En sortant hier, en fin d’après-midi, d’une séance de mixage à Belleville, j’ai marché le long des boulevards qui mènent jusqu’à chez moi. J’étais content de cette séance, qui m’a rendu aimable cette Tour de Nesle que j’avais fini, après des mois de travail, par considérer comme une prison. J’étais content d’un appel que j’ai passé à une amie, peu suspecte de bienveillance, mais qui m’a dit que j’avais minci.

La vie sociale recommence. Les trottoirs sont peuplés de gens, qui vont et viennent. Le soleil me transporte dans une effusion de bonheur : le sentiment, soudain, que n’importe quelle rencontre est possible. Cela dure peu. Je me remets à tout caser dans des boîtes, dans des projets pour les journées à venir. Il faudra faire ceci, cela, pour avoir le droit d’exister. La fulgurance entrevue revient tout déborder. Ma manie organisatrice reprend le dessus, se laisse envahir, s’impose enfin.
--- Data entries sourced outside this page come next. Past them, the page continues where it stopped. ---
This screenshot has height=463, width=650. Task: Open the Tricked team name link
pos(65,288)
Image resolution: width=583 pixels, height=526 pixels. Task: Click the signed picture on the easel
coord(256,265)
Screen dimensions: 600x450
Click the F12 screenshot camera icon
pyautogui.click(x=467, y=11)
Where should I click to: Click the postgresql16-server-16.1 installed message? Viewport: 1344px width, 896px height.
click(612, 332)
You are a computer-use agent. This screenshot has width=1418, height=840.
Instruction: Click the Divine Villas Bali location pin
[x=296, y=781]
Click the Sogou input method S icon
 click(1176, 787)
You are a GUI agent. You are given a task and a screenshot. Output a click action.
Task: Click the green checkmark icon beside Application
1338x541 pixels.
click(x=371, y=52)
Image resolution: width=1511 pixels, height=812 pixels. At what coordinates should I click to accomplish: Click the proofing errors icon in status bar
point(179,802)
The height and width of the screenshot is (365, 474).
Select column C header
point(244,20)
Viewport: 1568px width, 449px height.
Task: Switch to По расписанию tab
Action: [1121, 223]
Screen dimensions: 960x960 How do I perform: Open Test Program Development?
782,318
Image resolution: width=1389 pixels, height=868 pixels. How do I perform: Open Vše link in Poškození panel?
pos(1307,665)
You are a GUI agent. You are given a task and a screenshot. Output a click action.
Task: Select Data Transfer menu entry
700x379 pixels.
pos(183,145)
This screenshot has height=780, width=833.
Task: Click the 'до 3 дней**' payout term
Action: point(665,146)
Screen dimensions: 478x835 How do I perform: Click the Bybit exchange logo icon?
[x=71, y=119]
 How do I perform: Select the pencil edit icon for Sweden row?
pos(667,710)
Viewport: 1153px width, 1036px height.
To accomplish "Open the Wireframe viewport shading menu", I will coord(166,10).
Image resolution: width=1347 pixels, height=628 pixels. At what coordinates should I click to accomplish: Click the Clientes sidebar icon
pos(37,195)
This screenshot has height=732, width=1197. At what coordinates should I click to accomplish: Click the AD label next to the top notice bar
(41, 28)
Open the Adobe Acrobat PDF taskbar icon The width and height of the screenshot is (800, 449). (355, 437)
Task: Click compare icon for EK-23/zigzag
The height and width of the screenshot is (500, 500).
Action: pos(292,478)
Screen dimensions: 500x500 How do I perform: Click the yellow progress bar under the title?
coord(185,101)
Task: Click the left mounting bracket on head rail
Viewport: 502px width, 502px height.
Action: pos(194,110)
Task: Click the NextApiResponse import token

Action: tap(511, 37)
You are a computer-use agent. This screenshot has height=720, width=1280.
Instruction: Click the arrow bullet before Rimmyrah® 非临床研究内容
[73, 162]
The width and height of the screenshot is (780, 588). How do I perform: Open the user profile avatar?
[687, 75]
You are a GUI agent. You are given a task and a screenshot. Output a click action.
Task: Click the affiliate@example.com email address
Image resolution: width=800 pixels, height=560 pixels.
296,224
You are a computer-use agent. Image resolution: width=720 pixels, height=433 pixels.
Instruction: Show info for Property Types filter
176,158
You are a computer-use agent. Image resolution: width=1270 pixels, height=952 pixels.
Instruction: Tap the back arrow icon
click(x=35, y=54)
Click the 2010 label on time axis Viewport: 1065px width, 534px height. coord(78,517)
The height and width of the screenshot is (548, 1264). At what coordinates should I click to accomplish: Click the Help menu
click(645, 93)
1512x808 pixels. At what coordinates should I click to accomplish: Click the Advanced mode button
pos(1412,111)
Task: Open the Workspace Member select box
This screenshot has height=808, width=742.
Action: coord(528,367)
Plus sûrement que des boîtes, ce sont des scènes que je dispose mentalement, des projections de moi dans un texte. Noël en écrivain. Noël en cinéaste. Noël s’achetant une maison. Un théâtre où se joueraient, en alternance, plusieurs situations dont je règle d’avance la hiérarchie.

Une fois le programme fixé, on peut y aller. J’éprouve alors mon être, au sens le plus pur du terme. Ces structures que j’ai consolidées s’évanouissent, au profit d’une présence au monde. Ce n’est pas si pur que cela. Je m’interroge sur le rôle qu’y jouent, précisément, ces échafaudages préliminaires. Je me demande la part, là-dedans, des liens mis en place dès l’enfance. Est-ce que je ne recherche pas, en vérité, la manière dont se nouent les choses à travers le jeu et le langage ? Je songe, pour la première fois depuis longtemps, que je pourrais tomber amoureux. Le merveilleux me submerge, celui qui peut se présenter là, partout, à chaque coin de rue. Des visages vont à moi. Je n’ai pas complètement résolu le problème. Peu avant de mettre la clé dans ma serrure, j’entrevois une réponse. Ces scènes que j’interpose entre moi et le monde ne sont qu’un prétexte.

Plus tard, dans mon jardin, je suis traversé par une phrase d’Eric Rohmer, qui résume toute cette méditation confuse que je viens d’avoir. Je pars du théâtre, et j’espère en sortir. Cela pourrait être le titre d’un livre.